» **What you are asked to do**:
Which lines run from the one with "Given: Select indefinite" through the end of the data? Retype them exactly, without pictures.

-*-

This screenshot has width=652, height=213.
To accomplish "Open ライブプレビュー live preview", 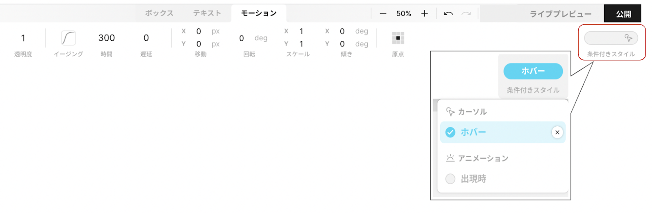I will click(x=560, y=14).
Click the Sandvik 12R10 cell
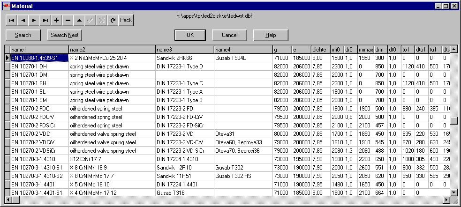461x207 pixels. (184, 167)
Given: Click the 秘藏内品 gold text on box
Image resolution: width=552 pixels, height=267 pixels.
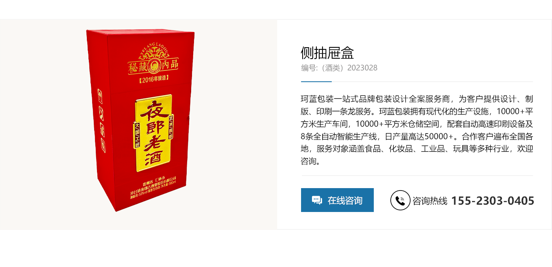Looking at the screenshot, I should 153,66.
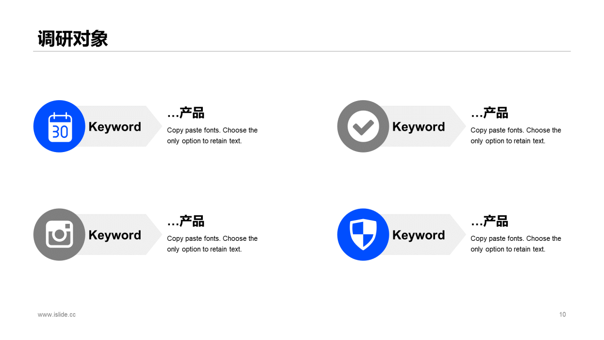Image resolution: width=604 pixels, height=340 pixels.
Task: Select the Keyword label beside shield icon
Action: [x=419, y=235]
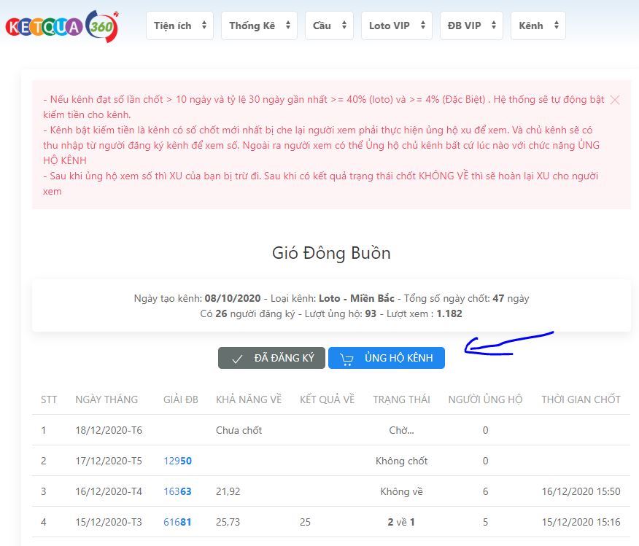The image size is (639, 546).
Task: Dismiss the pink notice with X icon
Action: 615,100
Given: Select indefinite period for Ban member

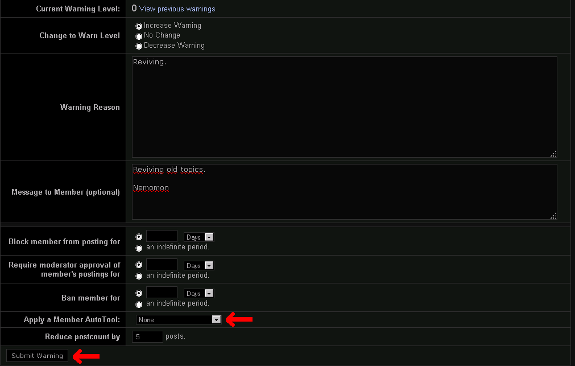Looking at the screenshot, I should (x=139, y=305).
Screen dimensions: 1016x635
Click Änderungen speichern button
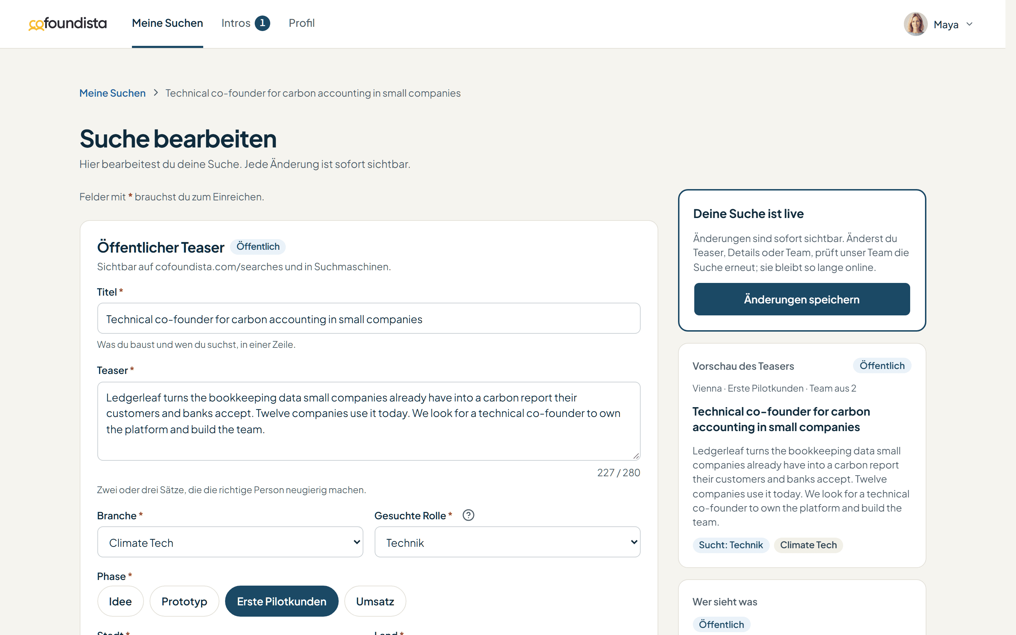tap(802, 299)
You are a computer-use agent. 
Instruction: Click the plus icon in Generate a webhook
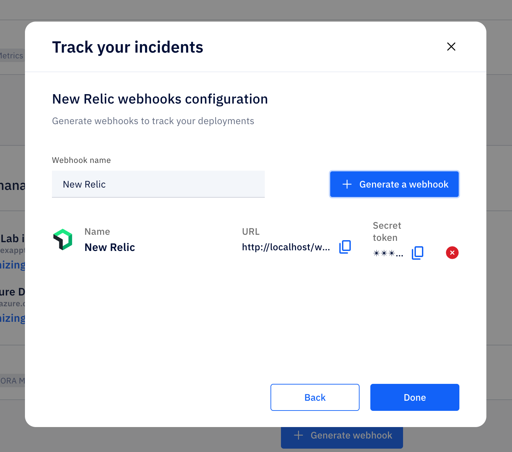(347, 184)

-*-

» **Response for this exercise**:
Given: Select indefinite period for Ban member

Looking at the screenshot, I should (x=139, y=305).
Screen dimensions: 1016x635
Click Änderungen speichern button
tap(802, 299)
You are a computer-use agent. 
Instruction: Click the plus icon in Generate a webhook
(347, 184)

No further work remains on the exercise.